著名人の方からのコメント

炎は本当のおいしさを引き出してくれます 安心&便利な機能が満載のガス調理器具「ピピッとコンロ」を使って行う、東京ガスの料理教室。バラエティ豊かなコースは、毎回ご好評を頂いております。キッチンランド八王子では、日本料理店「なすび亭」のオーナーシェフ吉岡英尋氏による特別料理教室が行われました。旬の食材を巧みに使った、吉岡シェフならではの5品を教えてくださいました。試食タイムでは、みなさんなごやかに冬の味覚を堪能しました。教室終了後、吉岡シェフに特別インタビューしました。



吉岡英尋さん 吉岡英尋さん シェフ

吉岡英尋(よしおか ひでひろ) 「なすび亭」オーナーシェフ
1971年東京都生まれ。料理学校卒業後、東伊豆「つるやホテル」鎌倉の懐石料理「山椒洞」、日本料理「蝦夷御殿」、ふぐ料理「山田屋」など、有名店にて修業。2000年、独立して恵比寿に「なすび亭」を開店、人気店に。「ミシュランガイド東京2009」でひとつ星獲得。2005年、川越達也氏、桝谷周一郎氏、笠原将弘らとの4人で「もっと美味しくもっと楽しい料理のあり方を求めて」シェフズコラボレーション「CESSA(セッサ)」を結成。活躍が期待される若手日本料理人の1人。
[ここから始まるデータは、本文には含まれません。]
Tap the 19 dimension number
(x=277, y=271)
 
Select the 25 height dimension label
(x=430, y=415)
苦労しないで身に付くものはありません。ゴールに向かって突き進んだ修業時代があるから、今があります。

Q.1:

料理人になったきっかけは?

吉岡:

仕事として料理人を選んだというのが一番近い答えですね。和食の料理人を選んだのは、1番、奥が深そうだったからかな(笑)。実は料理人を目指す前の食べ盛りのころは中華料理が大好物でした。でも、やると決めたからには徹底して修行しました。具体的にゴールを決めて、いつまでにこの料理を覚える、何歳までに板長になる、という具合に目標を立てていました。これが案外いいんですよ。生活にハリが出るし、時には励みになったりします。修行が厳しくても耐えられる(笑)。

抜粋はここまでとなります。